境川の顔、どこか緩やかな表情になっているように感じた。「豪栄道、お前、よく頑張ってきた。これでもういいだろう」、と言っているようにも見受けられる。
今日の朝刊に、千秋楽結びの一番で幕尻の徳勝龍に敗れた大関・貴景勝に、徳勝龍についてのことを訊いた応えが載っている。
貴景勝、こう語っている。
「強いから優勝したのでしょう」、と。何ともそっけない応えである。
貴景勝、天下の大関とはいえまだ23歳の若造である。心がない。
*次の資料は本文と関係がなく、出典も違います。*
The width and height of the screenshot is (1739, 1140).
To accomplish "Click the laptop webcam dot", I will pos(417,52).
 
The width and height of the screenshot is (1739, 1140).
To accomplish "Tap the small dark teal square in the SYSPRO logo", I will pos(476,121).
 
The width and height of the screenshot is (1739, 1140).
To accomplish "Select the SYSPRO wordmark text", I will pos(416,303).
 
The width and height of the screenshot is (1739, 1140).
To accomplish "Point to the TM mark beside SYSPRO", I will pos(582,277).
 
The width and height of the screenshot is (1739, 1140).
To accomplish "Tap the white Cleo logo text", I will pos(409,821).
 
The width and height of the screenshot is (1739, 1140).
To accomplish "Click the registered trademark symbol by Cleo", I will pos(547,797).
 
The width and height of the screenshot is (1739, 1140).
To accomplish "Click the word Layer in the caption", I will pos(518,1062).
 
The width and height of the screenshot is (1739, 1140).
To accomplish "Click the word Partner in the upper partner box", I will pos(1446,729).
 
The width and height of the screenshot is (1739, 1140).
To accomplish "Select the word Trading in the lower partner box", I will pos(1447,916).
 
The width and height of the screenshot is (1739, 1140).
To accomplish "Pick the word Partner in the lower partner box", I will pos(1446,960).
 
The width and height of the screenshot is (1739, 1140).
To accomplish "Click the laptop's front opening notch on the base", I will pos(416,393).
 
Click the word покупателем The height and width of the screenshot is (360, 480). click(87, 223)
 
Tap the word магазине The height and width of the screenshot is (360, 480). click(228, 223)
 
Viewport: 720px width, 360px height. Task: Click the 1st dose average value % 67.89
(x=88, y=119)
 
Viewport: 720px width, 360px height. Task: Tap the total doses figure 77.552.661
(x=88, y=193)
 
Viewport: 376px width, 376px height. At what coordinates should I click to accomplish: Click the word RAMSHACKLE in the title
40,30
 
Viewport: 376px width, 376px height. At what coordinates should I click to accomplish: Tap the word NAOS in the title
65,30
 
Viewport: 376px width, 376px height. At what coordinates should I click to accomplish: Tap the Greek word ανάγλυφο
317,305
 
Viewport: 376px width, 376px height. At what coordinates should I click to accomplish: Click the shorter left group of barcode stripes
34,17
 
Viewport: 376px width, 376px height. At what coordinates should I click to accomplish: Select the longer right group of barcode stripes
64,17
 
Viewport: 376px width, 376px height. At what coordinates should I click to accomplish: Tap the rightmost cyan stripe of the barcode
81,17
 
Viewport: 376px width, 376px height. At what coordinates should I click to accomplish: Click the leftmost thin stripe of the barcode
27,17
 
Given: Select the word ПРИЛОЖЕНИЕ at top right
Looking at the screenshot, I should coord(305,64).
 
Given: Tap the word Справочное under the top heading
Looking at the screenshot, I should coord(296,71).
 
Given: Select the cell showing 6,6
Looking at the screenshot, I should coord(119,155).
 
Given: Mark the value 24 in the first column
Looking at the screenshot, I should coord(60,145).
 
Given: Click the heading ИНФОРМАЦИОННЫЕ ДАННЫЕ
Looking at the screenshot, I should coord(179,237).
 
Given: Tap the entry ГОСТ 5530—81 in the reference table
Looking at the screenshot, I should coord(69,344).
徳勝龍のホワッとした心が23歳の若造には感じられない。
昨日、自らは敗れ引退のことごとに思いを巡らしていた豪栄道、こう語っていると報じられた。
「徳勝龍が優勝して良かった」、と。
豪栄道、ロクイチ組の後ろの方についてきた徳勝龍優勝のことを喜んでいる。
33歳、心のゆとりができるんだ。徳勝龍にしろ豪栄道にしろ。
まだこれからもという男にも、もう充分にやったという男にも。


中国、武漢で発生の新型コロナウイルスによる肺炎、拡大している。
最新情報では、感染者2800人、死者81人。武漢市は封鎖されている。1100万人の大都市が。陸路も空路も。
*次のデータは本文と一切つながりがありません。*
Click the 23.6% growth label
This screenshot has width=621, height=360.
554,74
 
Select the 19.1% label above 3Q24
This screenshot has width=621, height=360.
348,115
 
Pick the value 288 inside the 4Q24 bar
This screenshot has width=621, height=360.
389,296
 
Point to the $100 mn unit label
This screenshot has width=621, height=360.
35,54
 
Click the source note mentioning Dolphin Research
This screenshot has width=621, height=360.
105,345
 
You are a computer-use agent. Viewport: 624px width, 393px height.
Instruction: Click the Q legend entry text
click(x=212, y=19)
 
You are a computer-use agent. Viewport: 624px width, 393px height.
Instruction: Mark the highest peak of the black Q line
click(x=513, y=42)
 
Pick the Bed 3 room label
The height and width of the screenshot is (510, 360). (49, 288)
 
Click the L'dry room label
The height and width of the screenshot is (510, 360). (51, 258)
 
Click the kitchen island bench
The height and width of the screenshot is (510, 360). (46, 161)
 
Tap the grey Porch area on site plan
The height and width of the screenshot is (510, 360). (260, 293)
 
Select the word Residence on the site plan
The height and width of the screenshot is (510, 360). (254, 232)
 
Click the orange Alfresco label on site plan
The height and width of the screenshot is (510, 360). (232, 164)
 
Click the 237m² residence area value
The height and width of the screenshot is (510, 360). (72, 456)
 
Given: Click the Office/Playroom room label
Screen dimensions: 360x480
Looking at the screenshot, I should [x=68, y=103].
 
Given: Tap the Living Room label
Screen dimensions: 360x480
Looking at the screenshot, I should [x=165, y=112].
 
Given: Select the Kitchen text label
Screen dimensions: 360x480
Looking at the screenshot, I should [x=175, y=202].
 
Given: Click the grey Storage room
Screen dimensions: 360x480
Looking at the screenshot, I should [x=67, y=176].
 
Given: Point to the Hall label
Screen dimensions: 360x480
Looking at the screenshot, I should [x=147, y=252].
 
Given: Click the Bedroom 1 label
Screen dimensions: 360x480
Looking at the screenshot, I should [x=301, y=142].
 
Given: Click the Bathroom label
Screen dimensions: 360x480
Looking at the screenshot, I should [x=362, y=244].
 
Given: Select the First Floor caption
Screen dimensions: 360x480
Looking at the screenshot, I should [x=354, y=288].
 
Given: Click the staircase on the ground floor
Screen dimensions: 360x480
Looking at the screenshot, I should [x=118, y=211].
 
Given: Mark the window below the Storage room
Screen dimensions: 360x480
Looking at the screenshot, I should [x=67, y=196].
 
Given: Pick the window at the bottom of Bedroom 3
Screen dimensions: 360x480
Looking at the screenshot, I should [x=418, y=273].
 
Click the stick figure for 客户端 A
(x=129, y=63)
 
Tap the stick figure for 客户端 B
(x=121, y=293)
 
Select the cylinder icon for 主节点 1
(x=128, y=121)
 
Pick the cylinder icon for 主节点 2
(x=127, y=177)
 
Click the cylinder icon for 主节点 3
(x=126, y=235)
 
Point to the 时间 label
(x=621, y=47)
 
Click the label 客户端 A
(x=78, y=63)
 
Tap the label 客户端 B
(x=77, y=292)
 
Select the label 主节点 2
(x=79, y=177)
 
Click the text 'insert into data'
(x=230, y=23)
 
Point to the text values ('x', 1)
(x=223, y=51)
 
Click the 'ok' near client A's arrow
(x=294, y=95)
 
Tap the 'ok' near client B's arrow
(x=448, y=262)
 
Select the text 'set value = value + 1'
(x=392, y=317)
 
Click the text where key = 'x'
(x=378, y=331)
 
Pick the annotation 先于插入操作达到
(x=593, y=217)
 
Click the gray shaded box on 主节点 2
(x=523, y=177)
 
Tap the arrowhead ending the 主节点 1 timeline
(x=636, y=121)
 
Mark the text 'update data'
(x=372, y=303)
今日のマーケット、東証ばかりでなく世界中のマーケットで大幅に下げている。武漢での新型肺炎の拡大懸念である。
武漢には日本人が560人いるらしい。日本政府は明日朝チャーター機を飛ばし、希望者を帰国させる予定だという。空港までのアクセスなど、中国側とまだ協議している模様だが。
今日、武漢には李克強が入った。中国政府、気合を入れて取り組んでいるという姿勢を見せている。
早い時期に押さえこまなければ、一帯一路なんてことを言っている場合じゃない。中国の威信、落ちこむぞ。